Task to carry out
Give the entries below again exactly. Their pictures are not needed.

══ The data ══

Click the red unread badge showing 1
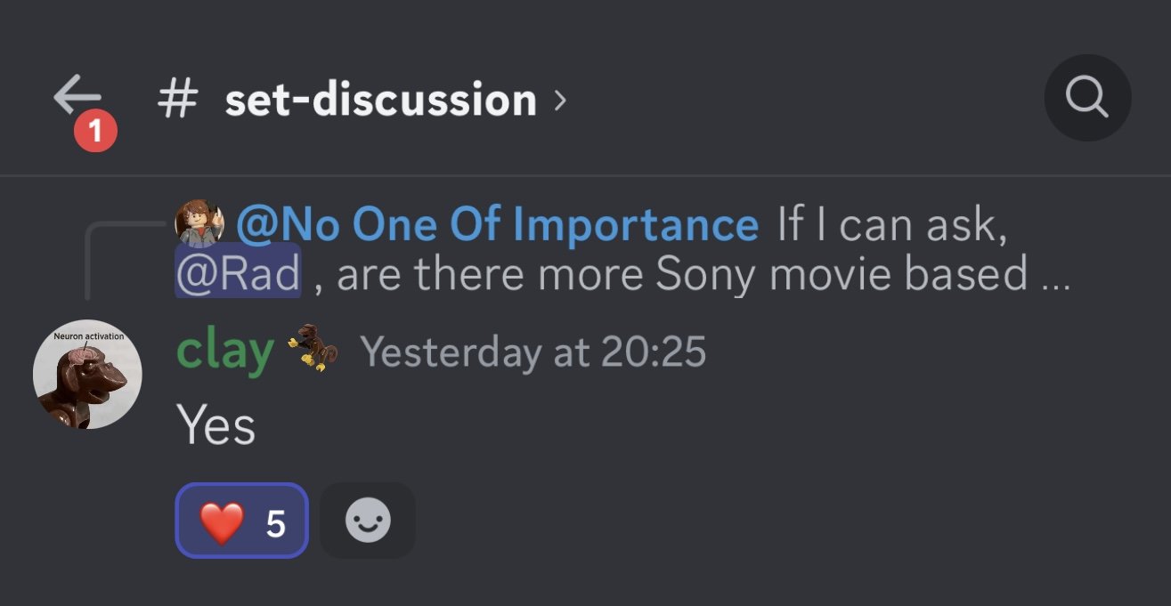This screenshot has width=1171, height=606. tap(95, 133)
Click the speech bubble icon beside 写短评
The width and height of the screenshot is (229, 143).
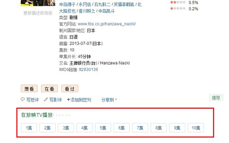[x=23, y=99]
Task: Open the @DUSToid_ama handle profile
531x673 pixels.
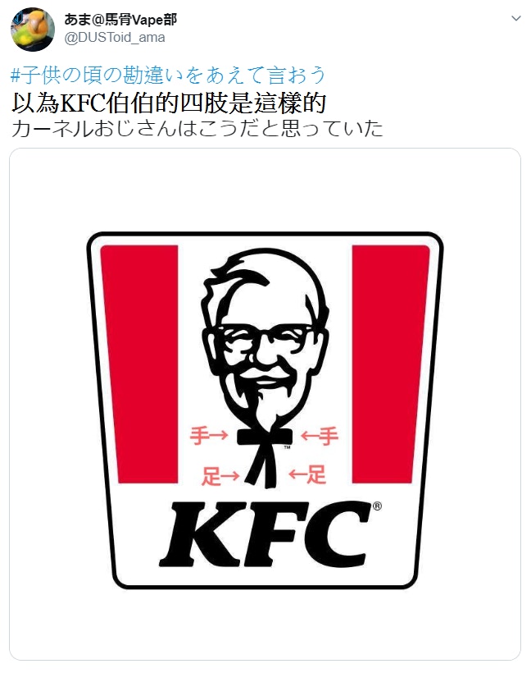Action: click(x=115, y=38)
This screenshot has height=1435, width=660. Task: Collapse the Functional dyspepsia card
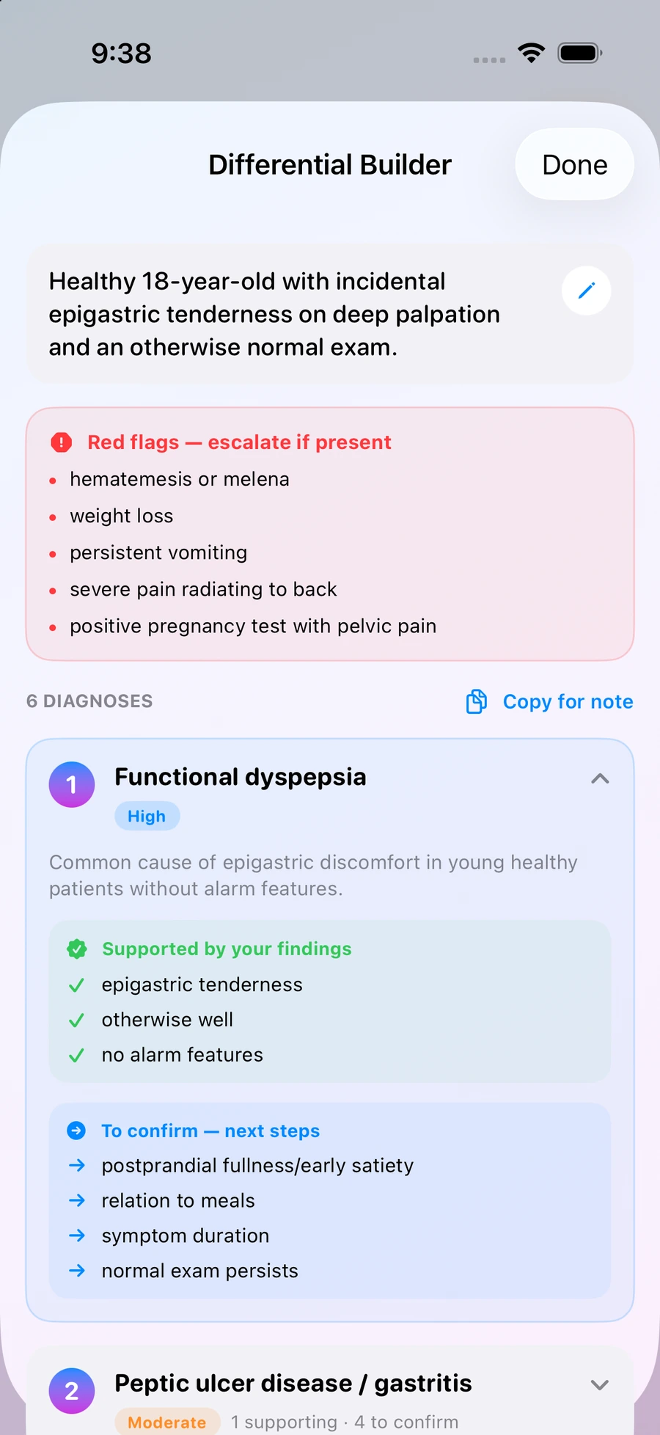(600, 778)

═══

Response
Click the red unread badge showing 1
This screenshot has width=1171, height=606. tap(95, 133)
Click the speech bubble icon beside 写短评
The width and height of the screenshot is (229, 143).
[x=23, y=99]
Task: Open the @DUSToid_ama handle profile
531x673 pixels.
Action: click(x=115, y=38)
This screenshot has height=1435, width=660. Task: Collapse the Functional dyspepsia card
(600, 778)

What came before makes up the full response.